What a beautiful story
I am so sorry for your loss and want to thank you for your great blog. We are arriving at the end with our Jack Russell, who was a rescue dog and is sitting on my feet at this moment. we are so lucky to have furry family. I wish you many happy times with your new little friend and blessings on the days ahead!
Tory, my heart goes out to you. I share your feelings and remember my little doxie. Enjoy the new adorable member of your fur family.

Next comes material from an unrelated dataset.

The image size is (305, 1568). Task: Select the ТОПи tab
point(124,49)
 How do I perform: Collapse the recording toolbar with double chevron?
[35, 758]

I am sending you prayers for healing and peace as you grieve for Momo and for the enjoyment and love of a new family member. We are in the process of the last stages of life for our beloved black lab. Our vet has told us to take him home and enjoy what time we have with him. He is 13 years old and I see him slipping away a little more each day. I want to thank you for sharing your experience with me.
everything you wrote about Momo struck a chord in me. Having lost two dogs, I know first hand how difficult the decision is to end a dogs life and what an enormous loss. My heart goes out to you and your family. Love the new pup.
So sorry to hear of your loss, happy though to see your happiness once more.
Beautifully written. Thank you for sharing.